Glandular epithelial cells differentiate into three-dimensional (3D)
multicellular or acinar structures, particularly when embedded in
laminin-rich extracellular matrix (ECM). The spectrum of different
multicellular morphologies formed in 3D is a reliable indicator for the
differentiation potential of normal, non-transformed cells compared to
different stages of malignant progression. Motile cancer cells may
actively invade the matrix, utilizing epithelial, mesenchymal, or mixed
modes of motility. Dynamic phenotypic changes involved in 3D tumor cell
invasion are also very sensitive to small-molecule inhibitors that,
e.g., target the actin cytoskeleton. Our strategy is to recapitulate the
formation and the histology of complex solid cancer tissues in vitro,
based on cell culture technologies that promote the intrinsic
differentiation potential of normal and transformed epithelial cells,
and also including stromal fibroblasts and other key components of the
tumor microenvironment. We have developed a streamlined stand-alone
software solution that supports the detailed quantitative phenotypic
analysis of organotypic 3D cultures. This approach utilizes the power of
automated image analysis as a phenotypic readout in cell-based assays.
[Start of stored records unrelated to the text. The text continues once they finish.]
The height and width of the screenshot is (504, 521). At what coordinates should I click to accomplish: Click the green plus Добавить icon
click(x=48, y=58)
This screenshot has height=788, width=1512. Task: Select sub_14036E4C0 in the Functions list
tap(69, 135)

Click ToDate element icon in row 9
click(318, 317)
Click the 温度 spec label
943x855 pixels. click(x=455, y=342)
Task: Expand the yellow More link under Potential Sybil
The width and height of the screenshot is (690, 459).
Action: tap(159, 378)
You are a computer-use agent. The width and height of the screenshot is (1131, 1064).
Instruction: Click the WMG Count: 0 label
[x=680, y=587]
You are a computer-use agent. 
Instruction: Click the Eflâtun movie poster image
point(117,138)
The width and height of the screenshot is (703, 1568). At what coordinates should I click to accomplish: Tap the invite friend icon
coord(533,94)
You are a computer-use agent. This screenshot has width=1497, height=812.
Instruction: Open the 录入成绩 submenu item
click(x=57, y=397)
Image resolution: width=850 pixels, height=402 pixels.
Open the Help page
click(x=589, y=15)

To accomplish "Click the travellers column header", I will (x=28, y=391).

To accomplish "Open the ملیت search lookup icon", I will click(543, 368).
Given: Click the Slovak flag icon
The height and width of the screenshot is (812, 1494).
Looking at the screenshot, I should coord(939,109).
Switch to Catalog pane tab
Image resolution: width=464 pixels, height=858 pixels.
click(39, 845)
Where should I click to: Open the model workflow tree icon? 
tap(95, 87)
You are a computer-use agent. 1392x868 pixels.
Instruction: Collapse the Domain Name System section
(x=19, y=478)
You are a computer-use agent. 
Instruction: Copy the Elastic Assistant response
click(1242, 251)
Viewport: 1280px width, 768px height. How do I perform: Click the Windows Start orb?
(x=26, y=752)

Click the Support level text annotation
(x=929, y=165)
AMIDA (Automated Morphometric Image Data Analysis) allows quantitative
measurements of a large number of multicellular structures, which can
form a multitude of different organoid shapes, sizes, and textures
according to their capacity to engage in epithelial differentiation
programs or not. At the far end of this spectrum of tumor-relevant
differentiation properties, there are highly invasive tumor cells or
multicellular structures that may rapidly invade the surrounding ECM,
but fail to form higher-order epithelial tissue structures. Furthermore,
this system allows us to monitor dynamic changes that can result from
the extraordinary plasticity of tumor cells, e.g.,
epithelial-to-mesenchymal transition in live cell settings. Furthermore,
AMIDA supports an automated workflow, and can be combined with quality
control and statistical tools for data interpretation and visualization.
Our approach supports the growing needs for user-friendly,
straightforward solutions that facilitate cell-based organotypic 3D
assays in basic research, drug discovery, and target validation.